MetricMarch 19April 3Winner
Holdout action accuracy89.79%91.83%April 3
Holdout joint accuracy84.66%86.66%April 3
Holdout non-REST finger accuracy85.96% eval / 87.01% model card88.11%April 3
Event-level action accuracy92.56%95.87%April 3
Event-level joint accuracy87.60%93.39%April 3
Event-level non-REST finger accuracy90.68%94.92%April 3
Holdout REST TPR98.37%94.79%March 19
Action ECE, lower is better2.32%3.98%March 19
Cleaned pseudo-live committed joint86.64%86.04%March 19
Cleaned pseudo-live would-send precision93.32%80.06%March 19
Cleaned pseudo-live would-send recall10.57%36.49%April 3
Cleaned pseudo-live false REST actuation0.12%6.74%March 19

Diagnosis

The April 3 run is not simply "worse." It is more aggressive. It sends more true movement windows, which improves would-send recall from 10.57% to 36.49%, but that comes with a large precision and REST-safety regression.

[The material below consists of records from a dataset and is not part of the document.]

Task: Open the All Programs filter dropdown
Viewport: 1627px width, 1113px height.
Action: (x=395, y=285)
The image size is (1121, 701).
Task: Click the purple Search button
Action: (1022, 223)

The precision drop is 13.26 percentage points:

  • March 19: 93.32% would-send precision
  • April 3: 80.06% would-send precision

The REST-safety regression is larger in practical terms:

  • March 19: 0.12% false REST actuation on the cleaned pseudo-live corpus
  • April 3: 6.74% false REST actuation on the same corpus

Two things explain the regression:

  • The April 3 model is less conservative around REST. Holdout REST TPR drops from 98.37% to 94.79%.
  • The April 3 public replay used the raw-gated Step 7 path with postprocessing disabled, while the March 19 displayed metric set uses the tuned deployment family with EMA smoothing, low action/finger thresholds, applicability gating, stability, and cooldown.

Public Model Policy

For the public model on alphahand.org, deployment safety ranks ahead of offline split accuracy. A replacement for March 19 should beat it on:

  • cleaned-corpus would-send precision
  • cleaned-corpus false REST actuation
  • holdout REST TPR
  • zero invalid committed and sent action-finger pairs

The April 3 run remains useful for contributors because it shows where offline model training improved. The next target is to keep those offline gains while restoring March 19-level actuation precision and REST safety.

Website Changes

  • Restored the displayed 2-M16 metrics to 20260319_075520.
  • Added per-event accuracy for the March 19 holdout.
  • Kept the April 3 comparison in the public metrics JSON as a model-selection audit.
  • Reframed the April 3 reference-bundle update as historical context rather than the featured model claim.